* **Page excerpt**
** Begin **

Former Celtics coach, GM Rick Pitino returns to college ranks at Iona

Ex-Boston Celtics head honcho Rick Pitino will return to the college ranks to coach Iona next season.

Former Boston Celtics head coach and president of basketball operations Rick Pitino has returned to the U.S. college ranks, reports CBS Sports’ Jon Rothstein.

Pitino took over as head honcho for the Celtics at the end of legendary team president Red Auerbach’s era in 1997, serving as not only head coach but also general manager and president of basketball operations.

Pitino held the posts until 2001, and presided over one of the least-successful stretches of the NBA’s most successful franchises, causing him to be roundly criticized for his handling of the franchise during his relatively short tenure.

** End **

* **Task directions**
Can you copy word for word the part of the Rick Pitino article that runs from "Ex-Boston Celtics head" to "relatively short tenure."? The records that come next have nothing to do with this article about Rick Pitino.

* **Dataset rows**
** Begin **

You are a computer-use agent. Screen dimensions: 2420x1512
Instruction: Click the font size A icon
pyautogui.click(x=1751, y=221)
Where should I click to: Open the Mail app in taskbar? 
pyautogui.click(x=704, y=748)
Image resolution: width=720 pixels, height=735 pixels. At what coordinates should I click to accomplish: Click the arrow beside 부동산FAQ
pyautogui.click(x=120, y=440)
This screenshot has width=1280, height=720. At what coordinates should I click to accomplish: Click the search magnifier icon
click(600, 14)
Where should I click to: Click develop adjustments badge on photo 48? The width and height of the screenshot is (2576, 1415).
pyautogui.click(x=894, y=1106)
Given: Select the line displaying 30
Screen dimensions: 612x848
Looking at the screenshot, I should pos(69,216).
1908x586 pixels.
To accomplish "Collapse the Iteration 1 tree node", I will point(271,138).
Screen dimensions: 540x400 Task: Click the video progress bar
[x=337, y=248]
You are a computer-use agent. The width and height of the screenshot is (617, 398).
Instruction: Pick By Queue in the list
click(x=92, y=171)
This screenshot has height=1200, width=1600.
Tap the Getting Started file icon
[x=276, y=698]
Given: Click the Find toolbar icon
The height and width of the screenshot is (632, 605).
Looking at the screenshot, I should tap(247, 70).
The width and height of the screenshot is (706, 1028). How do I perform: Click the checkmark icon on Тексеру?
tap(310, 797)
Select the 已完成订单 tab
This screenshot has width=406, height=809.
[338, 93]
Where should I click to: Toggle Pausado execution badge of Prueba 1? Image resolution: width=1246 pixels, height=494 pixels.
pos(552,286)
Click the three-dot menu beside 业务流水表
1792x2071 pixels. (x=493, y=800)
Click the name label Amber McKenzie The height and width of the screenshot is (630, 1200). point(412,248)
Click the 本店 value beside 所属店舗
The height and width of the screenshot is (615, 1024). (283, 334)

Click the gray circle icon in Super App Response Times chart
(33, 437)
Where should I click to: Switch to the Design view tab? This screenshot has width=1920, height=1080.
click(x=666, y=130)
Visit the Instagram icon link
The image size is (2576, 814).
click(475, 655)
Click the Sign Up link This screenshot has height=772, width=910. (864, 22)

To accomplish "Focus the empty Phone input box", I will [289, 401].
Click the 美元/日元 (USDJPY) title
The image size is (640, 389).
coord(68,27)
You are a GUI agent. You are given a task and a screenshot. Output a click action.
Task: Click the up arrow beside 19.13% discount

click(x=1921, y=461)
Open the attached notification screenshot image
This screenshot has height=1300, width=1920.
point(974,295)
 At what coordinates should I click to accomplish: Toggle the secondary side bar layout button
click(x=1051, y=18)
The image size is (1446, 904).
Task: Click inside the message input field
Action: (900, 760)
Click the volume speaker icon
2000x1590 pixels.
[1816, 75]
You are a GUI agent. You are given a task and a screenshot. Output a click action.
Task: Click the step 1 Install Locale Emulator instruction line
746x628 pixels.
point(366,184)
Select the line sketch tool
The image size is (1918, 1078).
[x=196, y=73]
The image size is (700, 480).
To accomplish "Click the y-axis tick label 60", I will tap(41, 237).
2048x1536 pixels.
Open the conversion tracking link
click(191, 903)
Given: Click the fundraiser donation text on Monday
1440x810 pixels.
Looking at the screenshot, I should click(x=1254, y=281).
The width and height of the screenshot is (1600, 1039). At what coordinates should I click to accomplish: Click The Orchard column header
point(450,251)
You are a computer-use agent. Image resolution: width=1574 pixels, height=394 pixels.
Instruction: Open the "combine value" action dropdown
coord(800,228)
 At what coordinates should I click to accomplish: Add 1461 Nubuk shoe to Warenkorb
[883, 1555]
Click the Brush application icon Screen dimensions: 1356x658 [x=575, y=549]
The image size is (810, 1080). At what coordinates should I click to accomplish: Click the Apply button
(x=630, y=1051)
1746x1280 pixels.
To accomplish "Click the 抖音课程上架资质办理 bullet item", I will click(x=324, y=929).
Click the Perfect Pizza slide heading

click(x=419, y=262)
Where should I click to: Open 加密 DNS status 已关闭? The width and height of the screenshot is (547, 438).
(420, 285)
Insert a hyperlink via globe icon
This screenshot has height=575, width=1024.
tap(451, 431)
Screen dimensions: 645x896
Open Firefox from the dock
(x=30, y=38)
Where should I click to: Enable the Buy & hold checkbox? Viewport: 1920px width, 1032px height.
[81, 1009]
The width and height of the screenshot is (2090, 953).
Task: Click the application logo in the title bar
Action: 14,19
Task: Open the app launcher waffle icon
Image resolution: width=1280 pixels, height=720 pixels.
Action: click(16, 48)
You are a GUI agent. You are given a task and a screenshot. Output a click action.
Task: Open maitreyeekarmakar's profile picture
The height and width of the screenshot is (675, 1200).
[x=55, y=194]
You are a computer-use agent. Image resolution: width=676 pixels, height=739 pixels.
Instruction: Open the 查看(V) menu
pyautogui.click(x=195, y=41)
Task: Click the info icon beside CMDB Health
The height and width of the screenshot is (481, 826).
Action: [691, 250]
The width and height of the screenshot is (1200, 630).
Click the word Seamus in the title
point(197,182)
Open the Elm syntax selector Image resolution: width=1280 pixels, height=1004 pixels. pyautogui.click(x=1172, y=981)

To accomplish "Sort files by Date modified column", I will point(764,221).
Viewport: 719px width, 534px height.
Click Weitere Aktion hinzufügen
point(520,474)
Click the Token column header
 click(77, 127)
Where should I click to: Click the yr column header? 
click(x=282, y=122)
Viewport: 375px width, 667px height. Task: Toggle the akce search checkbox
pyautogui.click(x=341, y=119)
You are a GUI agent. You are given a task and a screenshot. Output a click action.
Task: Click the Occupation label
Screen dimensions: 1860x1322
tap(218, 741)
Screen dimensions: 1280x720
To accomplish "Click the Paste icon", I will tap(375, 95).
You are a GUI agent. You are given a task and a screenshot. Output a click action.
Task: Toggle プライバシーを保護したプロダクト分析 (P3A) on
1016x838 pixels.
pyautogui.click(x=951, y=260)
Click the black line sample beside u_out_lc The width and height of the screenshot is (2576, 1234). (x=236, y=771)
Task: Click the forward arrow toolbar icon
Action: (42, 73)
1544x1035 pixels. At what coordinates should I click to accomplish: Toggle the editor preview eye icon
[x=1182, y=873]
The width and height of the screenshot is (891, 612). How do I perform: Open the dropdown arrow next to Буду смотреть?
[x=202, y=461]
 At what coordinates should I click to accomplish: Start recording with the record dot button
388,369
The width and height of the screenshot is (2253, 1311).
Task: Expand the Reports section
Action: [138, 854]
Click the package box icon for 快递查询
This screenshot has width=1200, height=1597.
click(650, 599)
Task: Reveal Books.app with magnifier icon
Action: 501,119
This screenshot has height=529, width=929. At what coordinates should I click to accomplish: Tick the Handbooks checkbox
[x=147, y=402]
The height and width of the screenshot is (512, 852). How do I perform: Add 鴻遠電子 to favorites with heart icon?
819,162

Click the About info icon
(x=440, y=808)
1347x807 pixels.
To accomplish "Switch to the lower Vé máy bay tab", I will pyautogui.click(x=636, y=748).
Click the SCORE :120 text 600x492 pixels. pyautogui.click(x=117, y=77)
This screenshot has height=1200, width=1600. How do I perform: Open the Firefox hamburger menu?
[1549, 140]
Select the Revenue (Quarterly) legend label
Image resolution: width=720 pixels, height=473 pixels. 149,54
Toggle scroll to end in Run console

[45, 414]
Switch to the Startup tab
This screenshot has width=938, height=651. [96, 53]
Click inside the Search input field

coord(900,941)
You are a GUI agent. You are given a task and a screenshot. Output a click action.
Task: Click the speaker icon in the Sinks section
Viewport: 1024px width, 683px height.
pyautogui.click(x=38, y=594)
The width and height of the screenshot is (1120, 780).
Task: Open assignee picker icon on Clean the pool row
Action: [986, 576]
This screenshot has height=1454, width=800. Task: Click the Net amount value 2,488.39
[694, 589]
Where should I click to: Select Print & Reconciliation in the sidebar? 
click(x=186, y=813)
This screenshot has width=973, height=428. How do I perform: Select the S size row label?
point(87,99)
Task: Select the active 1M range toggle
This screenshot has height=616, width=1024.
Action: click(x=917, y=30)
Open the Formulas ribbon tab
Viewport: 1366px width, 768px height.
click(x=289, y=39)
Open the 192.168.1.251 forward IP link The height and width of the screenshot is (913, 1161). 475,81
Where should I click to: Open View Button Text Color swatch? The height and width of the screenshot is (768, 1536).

** End **

* **Answer below**
Ex-Boston Celtics head honcho Rick Pitino will return to the college ranks to coach Iona next season.

Former Boston Celtics head coach and president of basketball operations Rick Pitino has returned to the U.S. college ranks, reports CBS Sports’ Jon Rothstein.

Pitino took over as head honcho for the Celtics at the end of legendary team president Red Auerbach’s era in 1997, serving as not only head coach but also general manager and president of basketball operations.

Pitino held the posts until 2001, and presided over one of the least-successful stretches of the NBA’s most successful franchises, causing him to be roundly criticized for his handling of the franchise during his relatively short tenure.